Within days, she was gone.

Now, she's in the limbo that trafficking victims often find when they escape.

"She's completely isolated. She has nothing," Neville said.

David Thronson, an immigration lawyer and one of the founders of the immigration law clinic at UNLV, said the Las Vegas area suffers from a lack of agencies with experience about trafficking.

His clinic has handled a half-dozen cases in recent years, only three of which have been completed, with the trafficking victims receiving U.S. residency and help starting a new life.
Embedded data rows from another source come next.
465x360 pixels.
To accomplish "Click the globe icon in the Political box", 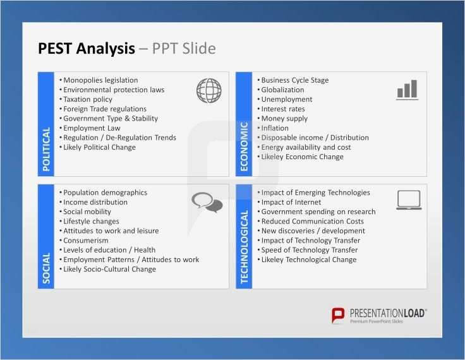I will (x=208, y=90).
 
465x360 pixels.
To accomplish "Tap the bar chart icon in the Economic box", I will (x=407, y=90).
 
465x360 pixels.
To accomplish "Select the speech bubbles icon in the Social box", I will (x=207, y=202).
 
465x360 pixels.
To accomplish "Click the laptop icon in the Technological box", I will (x=409, y=200).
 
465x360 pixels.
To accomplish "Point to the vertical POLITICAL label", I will (x=46, y=149).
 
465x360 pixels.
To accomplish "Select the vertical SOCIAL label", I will (x=46, y=268).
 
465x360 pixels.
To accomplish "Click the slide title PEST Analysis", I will (x=87, y=49).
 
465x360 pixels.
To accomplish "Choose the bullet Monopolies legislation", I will (x=100, y=80).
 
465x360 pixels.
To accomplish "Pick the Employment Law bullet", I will (x=92, y=128).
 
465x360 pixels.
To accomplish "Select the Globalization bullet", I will (x=282, y=90).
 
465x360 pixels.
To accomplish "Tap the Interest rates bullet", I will (x=282, y=109).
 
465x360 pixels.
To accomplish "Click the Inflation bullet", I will (x=274, y=128).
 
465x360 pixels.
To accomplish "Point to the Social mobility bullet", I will (x=87, y=212).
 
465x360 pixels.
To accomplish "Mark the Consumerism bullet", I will (x=86, y=241).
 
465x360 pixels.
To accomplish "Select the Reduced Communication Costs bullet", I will (x=312, y=221).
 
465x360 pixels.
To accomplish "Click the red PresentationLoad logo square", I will (x=339, y=316).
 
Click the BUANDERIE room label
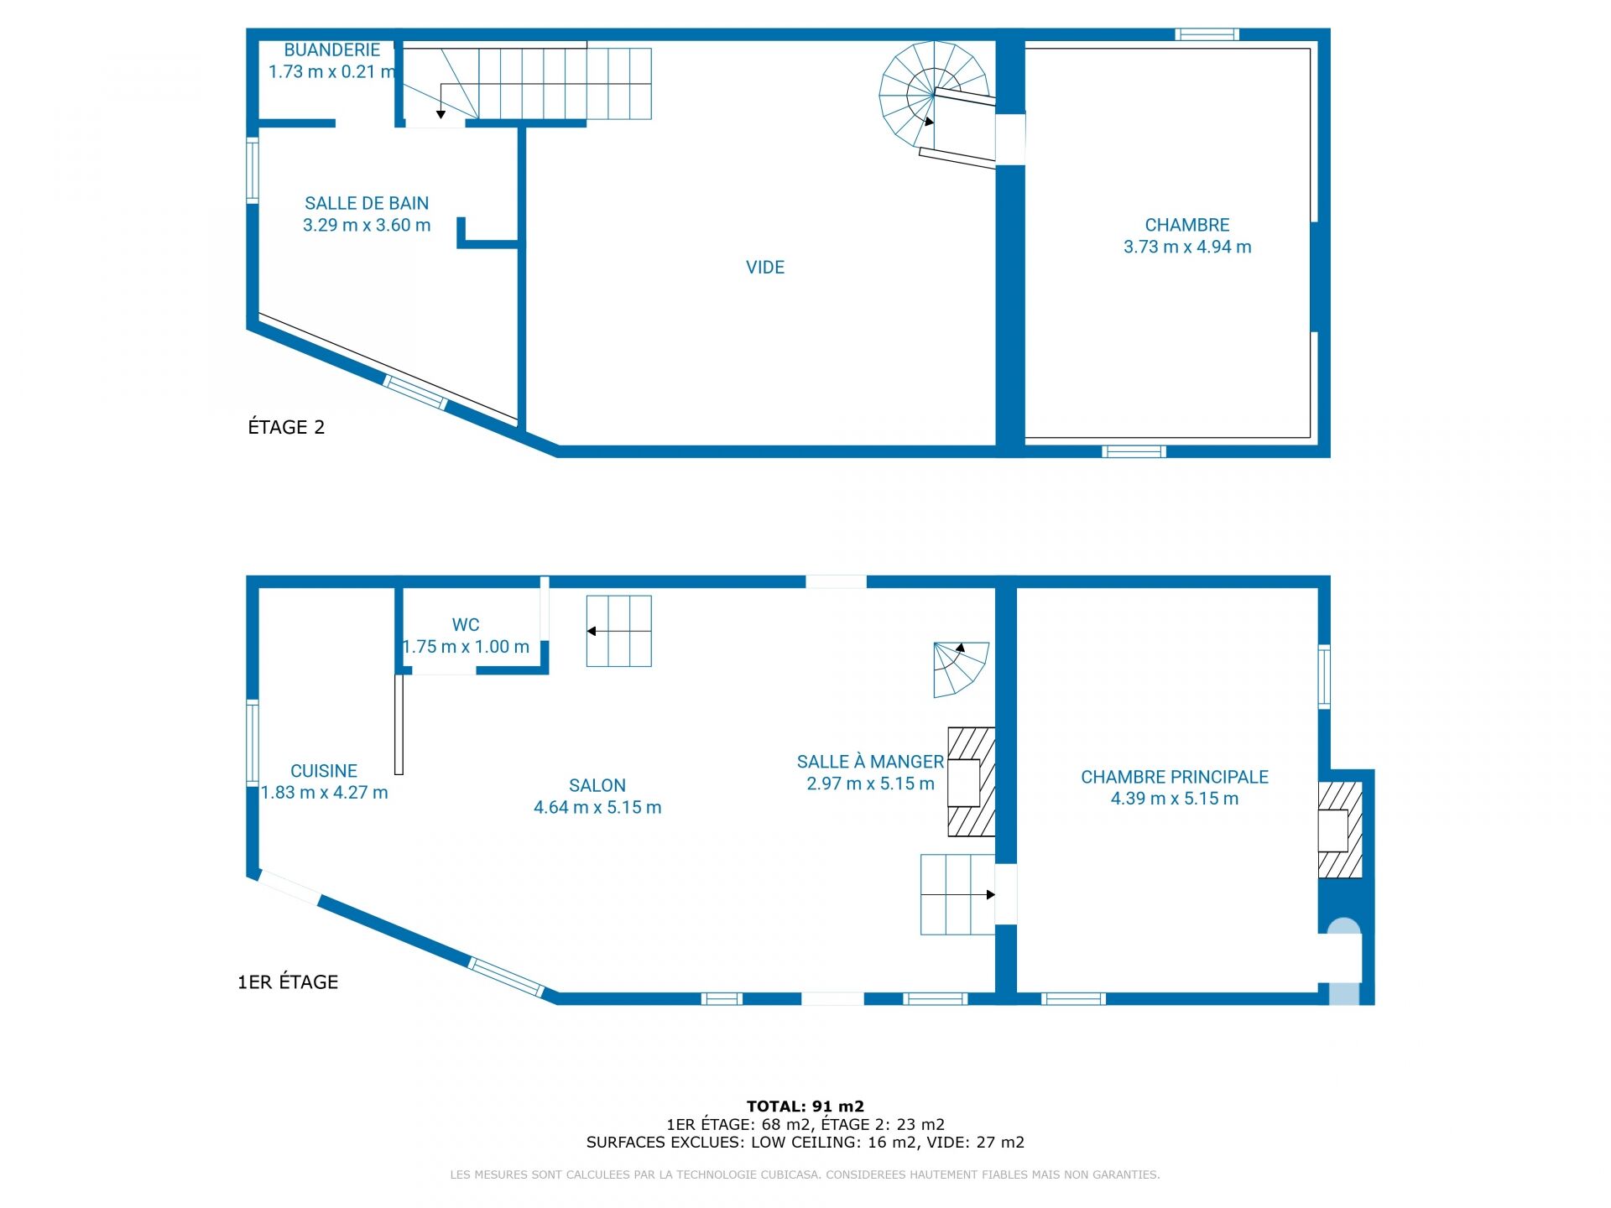coord(331,50)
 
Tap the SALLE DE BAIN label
coord(367,203)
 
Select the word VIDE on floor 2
coord(765,268)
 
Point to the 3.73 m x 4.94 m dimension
coord(1187,247)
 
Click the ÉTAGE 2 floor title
coord(286,427)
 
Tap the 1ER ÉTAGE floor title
coord(288,982)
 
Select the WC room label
coord(466,625)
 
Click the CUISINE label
coord(324,771)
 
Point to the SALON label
coord(597,785)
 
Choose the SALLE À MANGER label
coord(870,762)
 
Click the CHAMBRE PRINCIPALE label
coord(1175,777)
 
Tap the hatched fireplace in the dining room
coord(972,782)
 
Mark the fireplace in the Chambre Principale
coord(1340,830)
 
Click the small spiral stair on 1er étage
coord(961,669)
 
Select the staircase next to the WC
coord(619,631)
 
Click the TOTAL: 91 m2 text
coord(806,1106)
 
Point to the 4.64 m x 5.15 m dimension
coord(597,807)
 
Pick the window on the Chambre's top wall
coord(1207,34)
Lauren Hermosillo, who works with Miller on the social services side of helping victims, said she has obtained emergency shelter for less than a dozen victims.

Not only are there few agencies offering help, but information also is lacking about the help available, Thronson said.

Miller said nearly a third of her $370,000, three-year grant is targeted at getting the word out to victims through radio, billboards, posters and pamphlets.

Carmona knows nothing about all that.

She said her aunt has been getting calls from the agency in Medellin and her "husband" in Las Vegas, bad-mouthing her and alleging that authorities are on her trail.

She says she's scared of what "that man" might do to her and unsure of her options.

"After getting my hopes up so much, what am I supposed to do now?"